@aengelberg: Any particular instaparse way to go multi-line, or just specify it in the regexps?
@seylerius not sure what exactly you're confused about, but here are some examples: imagine you're parsing the following input:
aaaa
bbb
cccccc
the grammar could look like
S = A '\n' B '\n' C
A = 'a'+
B = 'b'+
C = 'c'+
or
S = #'a+\n' #'b+\n' #'c+'
either \n
or \\n
would work if you are inside a Clojure string.
S = A ows B ows C
A = 'a'+
B = 'b'+
C = 'c'+
(* optional whitespace *)
<ows> = <#'\s*'>
For that example, inside a Clojure string you would need to change \s
to \\s
.
@aengelberg: Also, how would you modify what would normally be a .*
to not eat an optional :[a-zA-Z0-9_@]+:([a-zA-Z0-9_@]+:)*
that follows it? Or would you just post-process that out after?
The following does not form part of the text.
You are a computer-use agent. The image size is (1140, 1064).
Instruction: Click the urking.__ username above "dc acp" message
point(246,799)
so you're trying to parse #"shown-part hidden-part"
but only return "shown-part"
in the parse result?
you could use the regex lookahead to omit it from the result, but then actually parse it (with instaparse's <>
hiding feature) in order to properly advance the parser.
S = #'shown-part(?=hidden-part)' <#'hidden-part'>
or unhide the second #'hidden-part'
if you actually do want it in the parse tree, but separate from #'shown-part'
.
@aengelberg: More like org-mode headlines allow tags at the end in that style. Not hidden so much as separate.